3. Registered Nurse (RN)
When it comes to education, a registered nurse is more qualified than a licensed practical nurse. In fact, this position is increasingly becoming very popular and requires the individual to undergo training and graduate from a nursing program at a university or college, and successfully pass a national licensing examination. They are highly experienced and knowledgeable in handling direct patient care as well as case management. They are also capable of leading a team of professional nurses, create proper nursing practice standards and specific plans for the patients to assist them improve/maintain their health.
4. Nurse Practitioners (NP)
A NP is simply a Registered Nurse who is more advanced in both credentials and academic. A Nurse Practitioner has successfully obtained an advanced degree in nursing and is therefore able to perform several functions, which other nurses are not qualified to perform. Some of these functions include writing prescriptions, diagnosing diseases, or even performing and administering various medical procedures like lumbar puncture. Because of their advanced qualifications, this type of nurses usually works as private in-home nurses or alone in various health facilities. Additionally, many work at various specialized departments, including Nephrology or Cardiology.
5. Bachelor of Science in Nursing (BSN)
A Bachelor of Science in Nursing, commonly known as a BSN is a 4-year degree obtained from a college or university, which offers a nursing profession overview. This degree isn’t enough qualification for a person to provide any nursing care individually. Instead, it is a necessary qualification for further advancement of a career, as it comes with many more possibilities – in addition to in-field nursing duties like teaching, research, and administrative positions. Having this degree means that you are eligible to take the licensing exam.
6. Addiction Nurses
This type of nurses usually works in various substance abuse facilities where they educate patients on health implications/consequences of their addictive behaviors.
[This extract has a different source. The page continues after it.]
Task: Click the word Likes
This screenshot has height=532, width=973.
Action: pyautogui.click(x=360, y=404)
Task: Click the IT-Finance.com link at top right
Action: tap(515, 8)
This may include tobacco, drugs, alcohol, and other substances. These nurses need to fully understand the healthcare and medical aspects of addiction, as well as the social implications such addictions have on their family and friends.
7. Critical Care Nurses
These are the type of nurses working in various intensive care units within a healthcare facility or hospital. Normally, they work in critical care units or emergency rooms and handle issues that are more complex with their patients.
8. Cardiovascular Nurses
They work with patients, particularly who are suffering from different heart problems or those preparing to undergo heart surgery. These specialists usually work in various major hospitals across the world. To become a cardiovascular nurse, you need to understand the inner-workings of surgery and also taking care of people with heart issues.
9. Medical Surgical Nurses
These nurses normally work in a general surgical and medical setting. They work in a healthcare facility/hospital settings and are usually considered typical type of nurses. Their duties and responsibilities include helping educate people and general patient intake.
In conclusion, apart from this comprehensive list of different types of nurses, there are also other types of nurses, such as genetic nurses, gerontological nurses, neonatology nurses, nephrology nurses, rehabilitation nurses and so on.